RECORDS SHOWN START

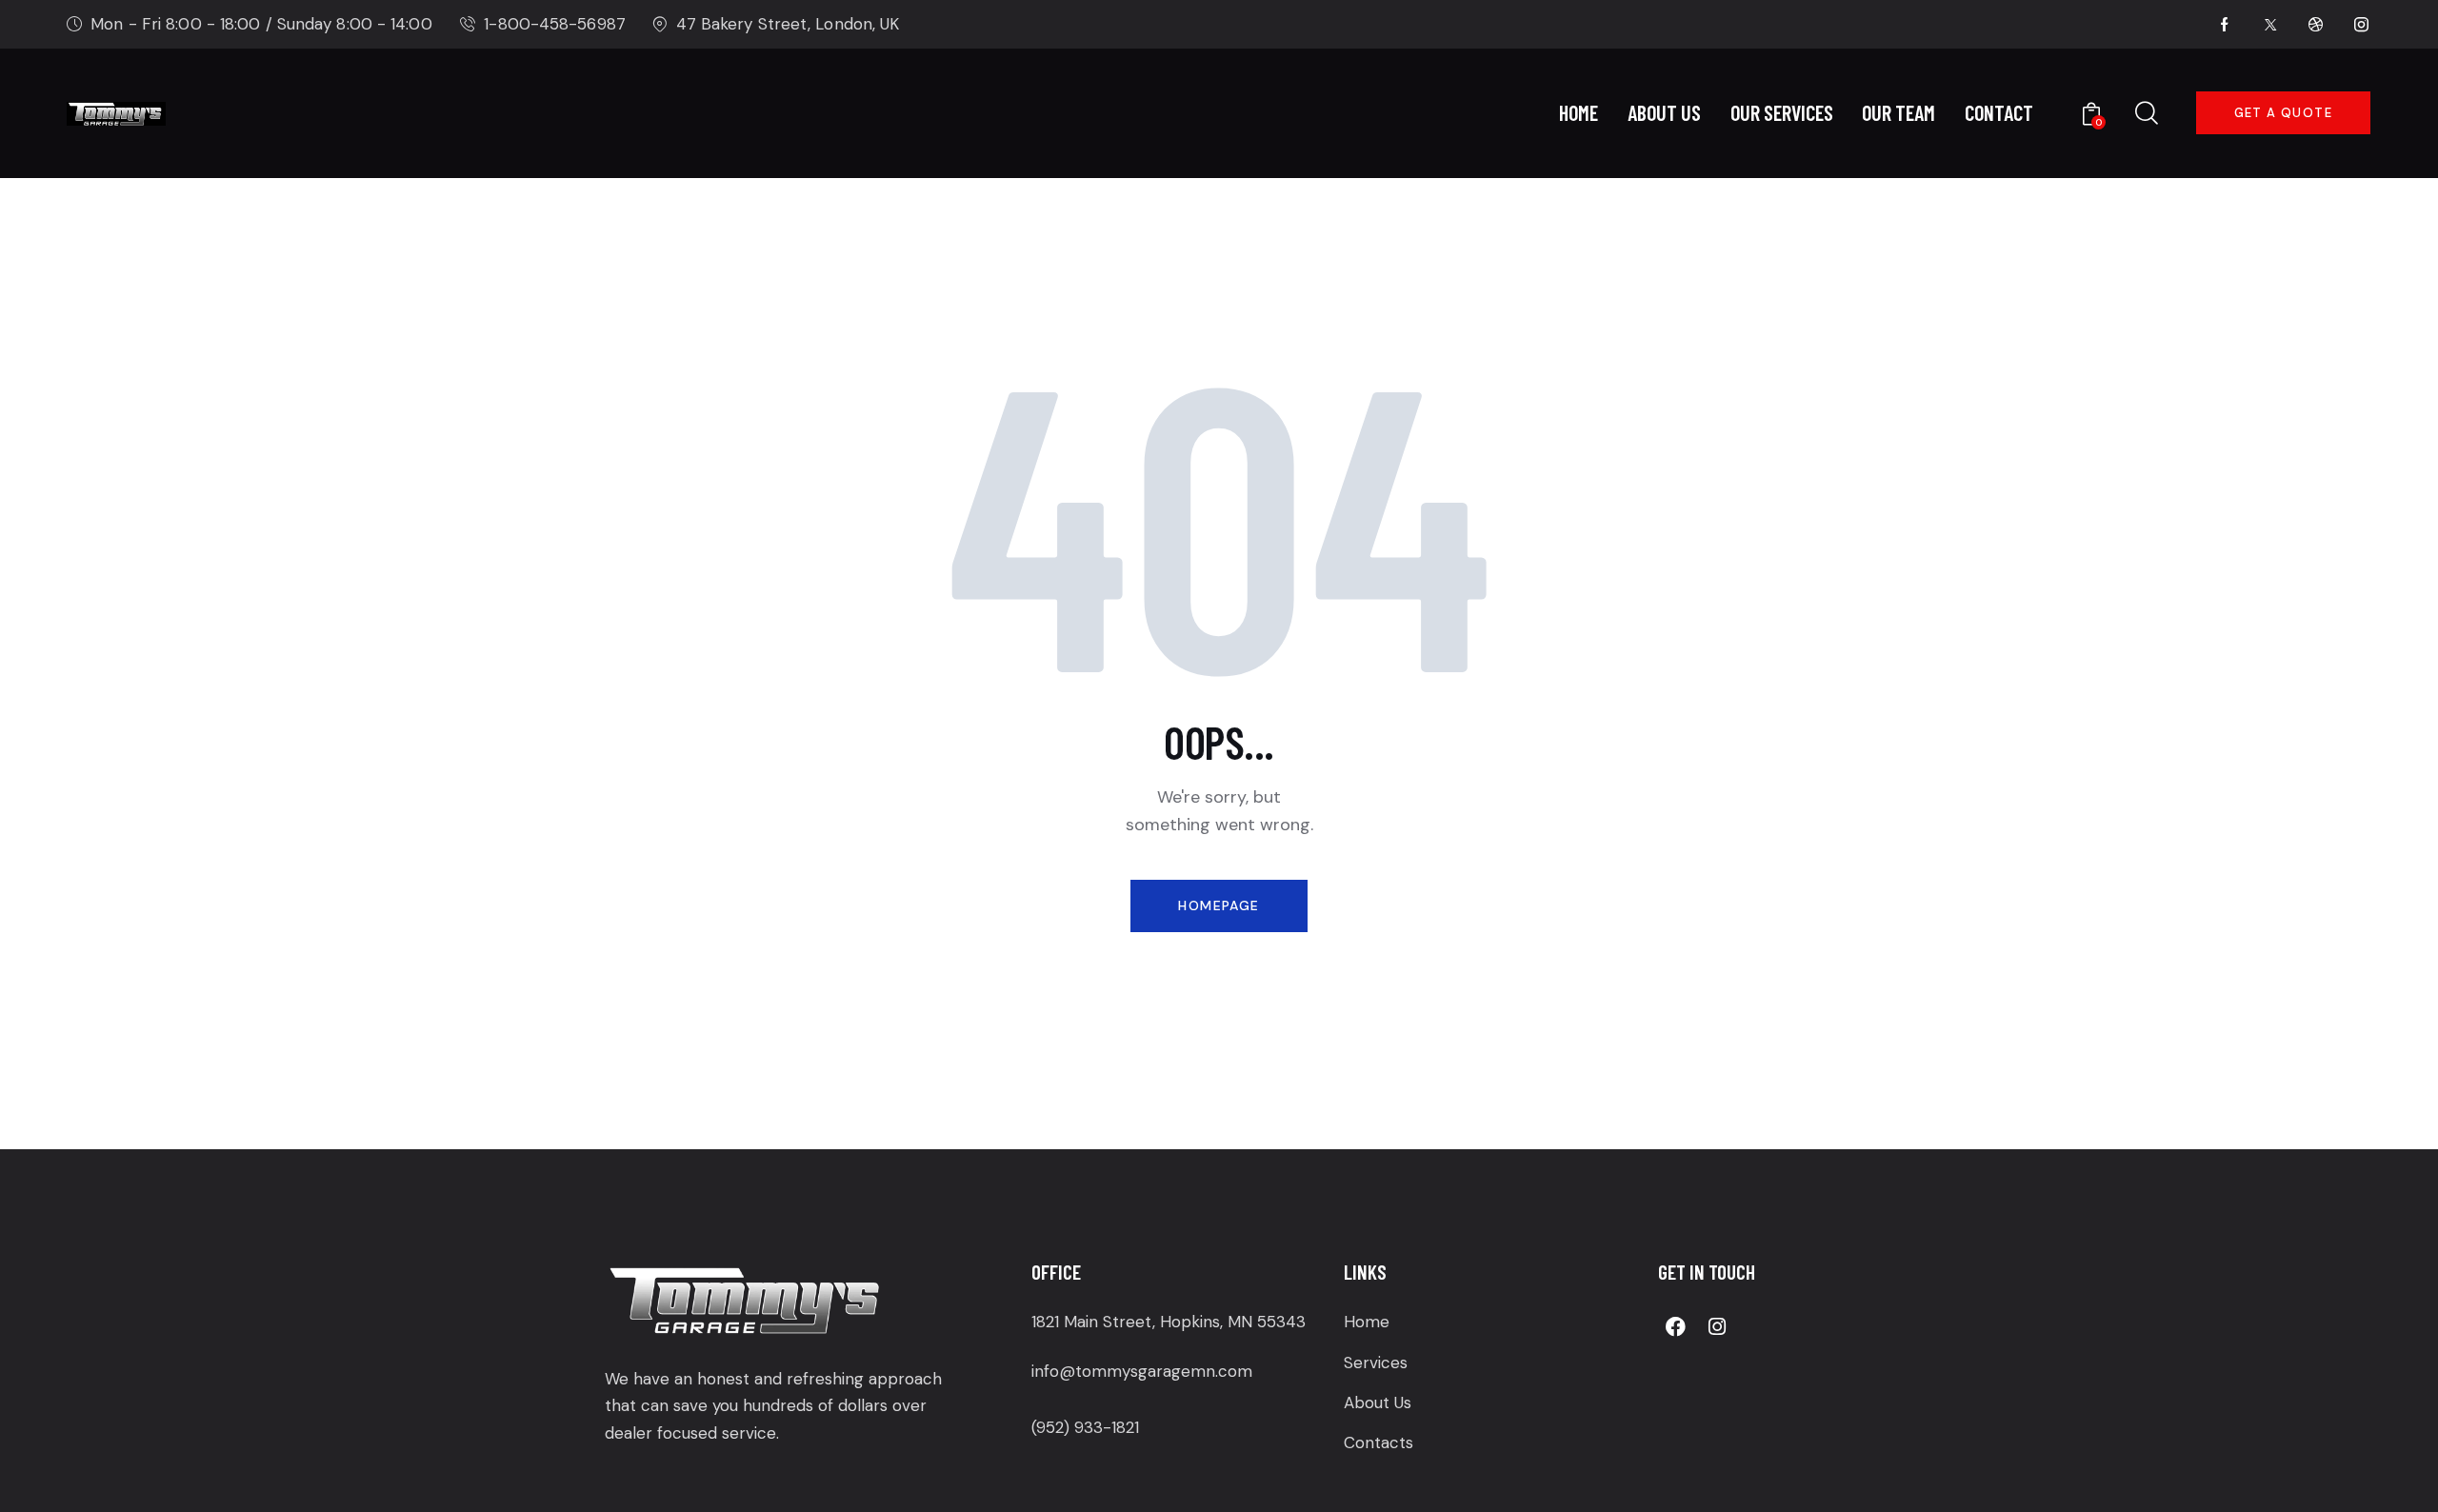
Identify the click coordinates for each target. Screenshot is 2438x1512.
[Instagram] (1717, 1326)
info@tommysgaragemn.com (1141, 1371)
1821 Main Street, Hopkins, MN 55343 (1168, 1321)
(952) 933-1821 (1085, 1427)
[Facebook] (1676, 1326)
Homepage (1218, 905)
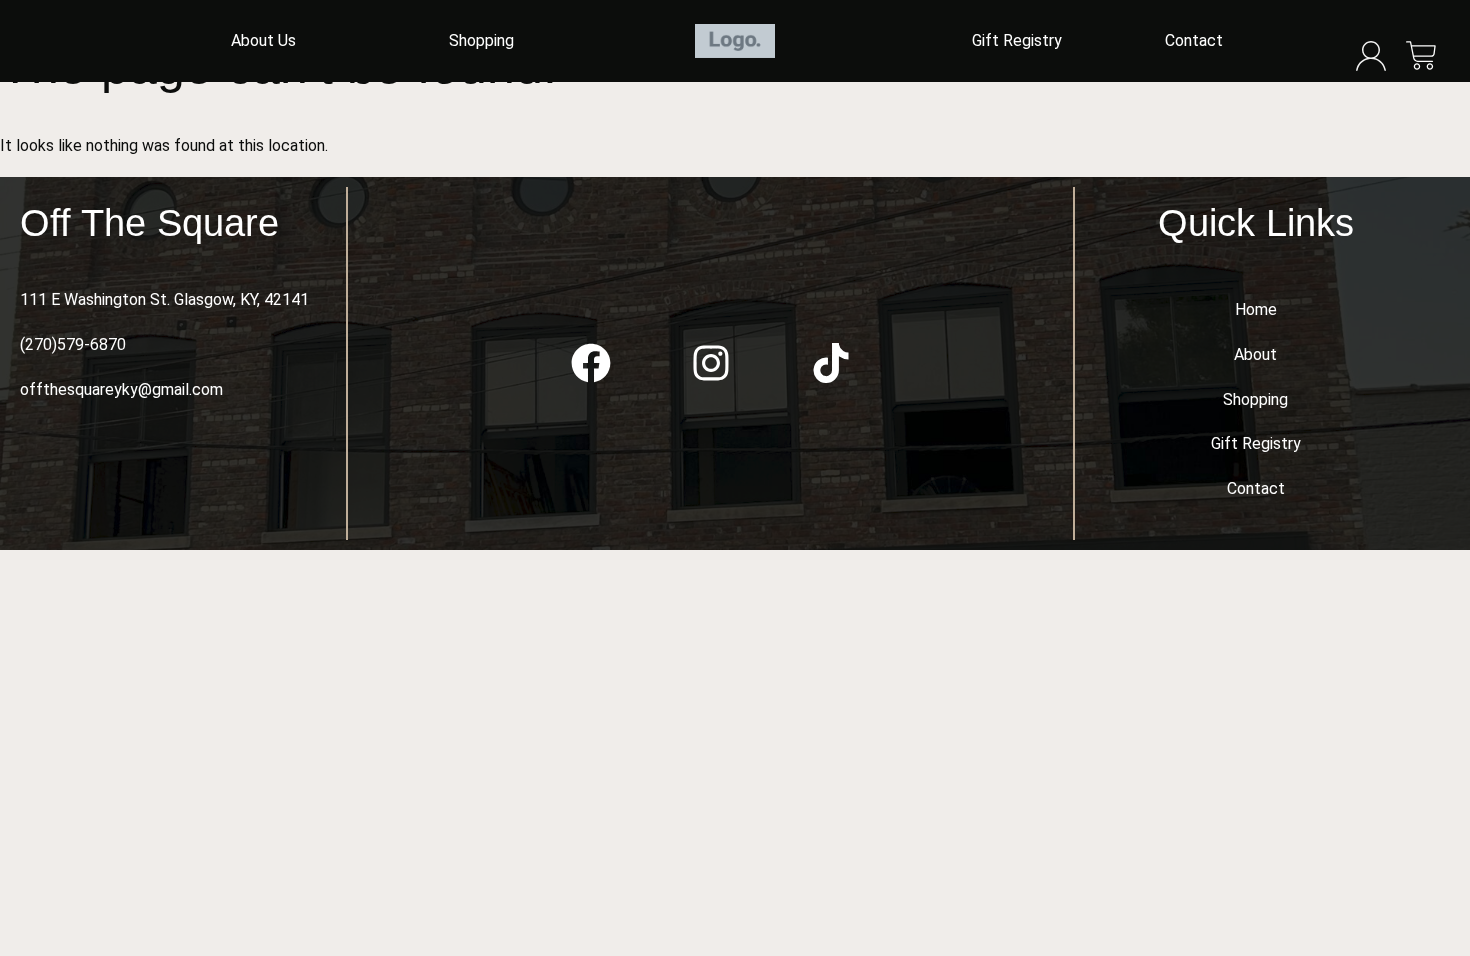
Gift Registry (1017, 40)
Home (1256, 309)
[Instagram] (711, 363)
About (1255, 354)
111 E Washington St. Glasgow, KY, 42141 (164, 299)
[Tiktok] (831, 363)
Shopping (481, 40)
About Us (263, 40)
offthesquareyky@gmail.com (121, 389)
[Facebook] (591, 363)
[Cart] (1421, 57)
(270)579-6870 (73, 344)
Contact (1194, 40)
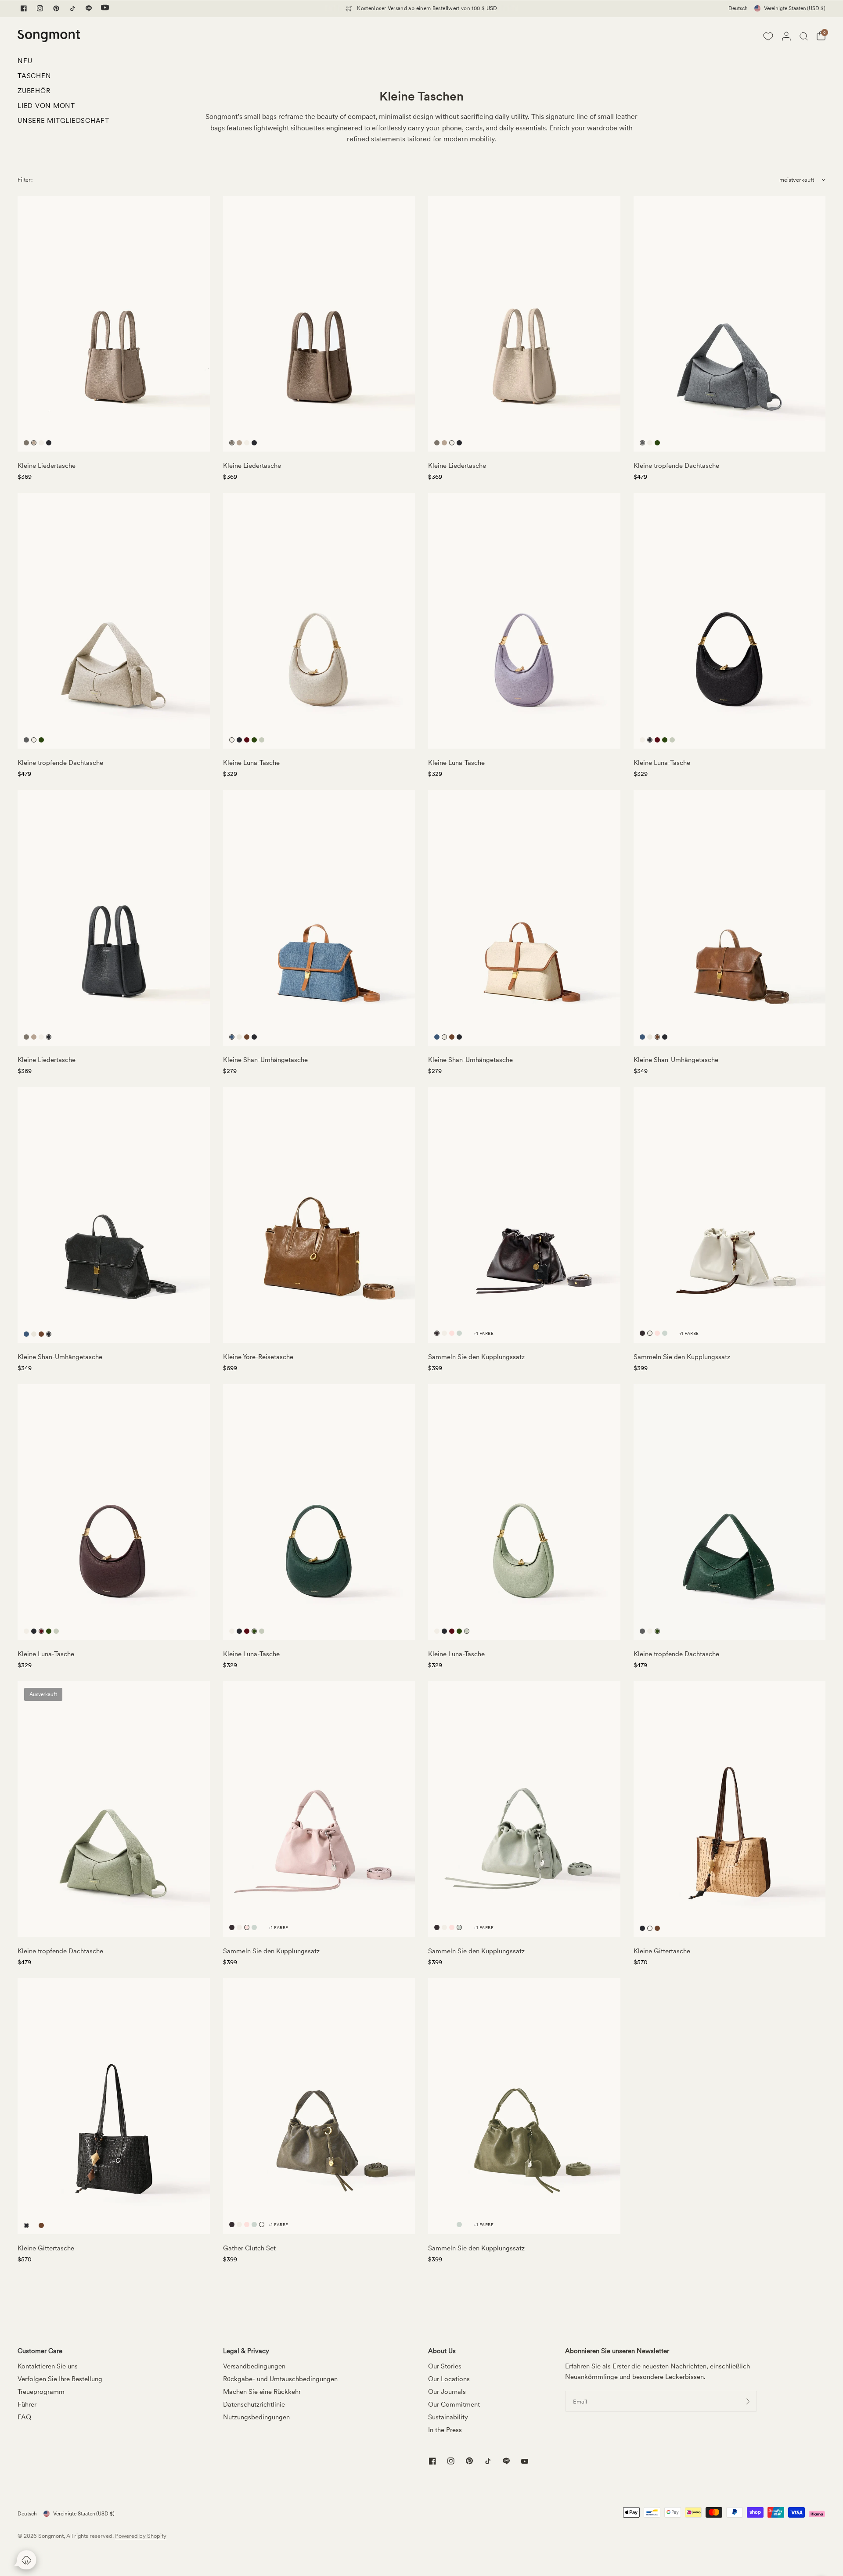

RECORDS SHOWN END

Copy out the data verbatim, excluding the pictures.

Identify the click coordinates for each target. Screenshot is 2438x1512.
[Instagram] (1717, 1326)
info@tommysgaragemn.com (1141, 1371)
1821 Main Street, Hopkins, MN 55343 (1168, 1321)
(952) 933-1821 (1085, 1427)
[Facebook] (1676, 1326)
Homepage (1218, 905)
Gift Registry (1017, 40)
Home (1256, 309)
[Instagram] (711, 363)
About (1255, 354)
111 E Washington St. Glasgow, KY, 42141 (164, 299)
[Tiktok] (831, 363)
Shopping (481, 40)
About Us (263, 40)
offthesquareyky@gmail.com (121, 389)
[Facebook] (591, 363)
[Cart] (1421, 57)
(270)579-6870 (73, 344)
Contact (1194, 40)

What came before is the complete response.